Tuesday, July 10, 2007

Say goodbye to the female brain. Say hi to the female mouth

If you're an avid blog-reader, you'll remember last year's Myths of Mars and Venus story in which top linguist Deborah Cameron tore into the American bestseller The Female Brain. To summarise it, the writer of The Female Brain, Louann Brizendine made a claim that women use some 6000 more words a day than men, while Cameron (who is writing her own Myths of Mars and Venus) makes the point that there can be no "average" man or woman, least of all an average number of words we speak, because we use language differently depending on who we are, what we do, where we go and why we're doing it, and while gender may have some part to play in our language, it's one of many many factors.

The latest take on this comes in last week's news stories on a piece of research in Science magazine, reported here and here.

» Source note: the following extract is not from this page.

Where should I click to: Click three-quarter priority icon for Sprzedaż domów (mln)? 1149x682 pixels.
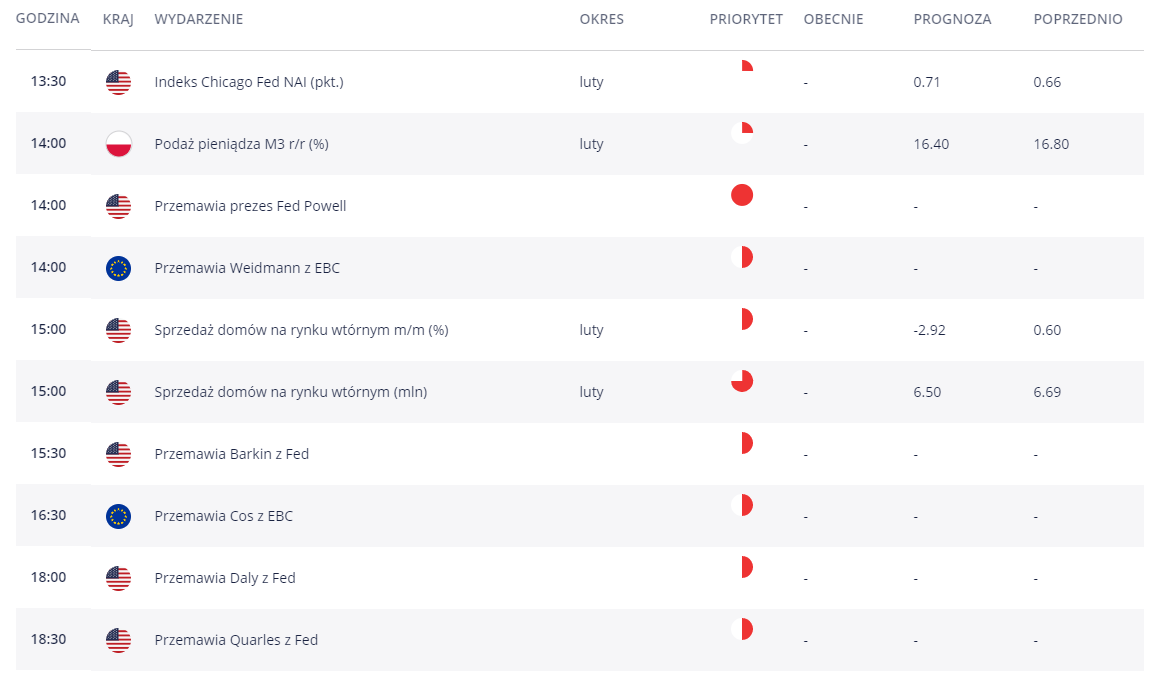pyautogui.click(x=742, y=381)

According to The Guardian's story on this, "Men and women talk as much as each other, suggests a study which says that, on average, both genders speak around 16,000 words a day - a fact challenging the traditional notion that girls are considerably more chatty than boys".

The research is covered in more detail in The Times article here:

The first rigorous study exploring the verbosity of men and women has found both sexes equally capable of irritating jabber. The typical woman speaks an average of 16,215 words a day, while an average of 15,669 words pass the lips of men, a difference so small it is not statistically significant.


The most loquacious people of all, indeed, tend to be men, but men are also the most taciturn. All three of the biggest talkers who took part in the research were male, the most prolific of whom yakked his way through 47,000 words in a day. The most effusive woman managed a mere 40,000.

At the other end of the spectrum, one man spoke an average of just over 500 words each day. There were nine men who spoke fewer than 2,000 a day, compared with only four women.


As an average of 16,000 words are spoken each day, people who talk at 120 words per minute — the speed at which the BBC’s Huw Edwards reads the news — would end up speaking for a little more than two hours of the 17 they typically spend awake.
The Little Britain character Vicky Pollard, by contrast, speaks at 330 words per minute, and would get through the average daily word allocation in just 49 minutes.


The findings, from a team at the University of Arizona, overturn a notion that is not only popular with the public, but which has also found its way into scientific research.


The debate about male and female talk is continued here in a Times editorial, here on the BBC website and here in an article from today's Guardian. But as many commentators point out, the stereotype of women being chatterboxes is such a deeply ingrained social myth, that whatever the research presented to counter it, many refuse to accept it.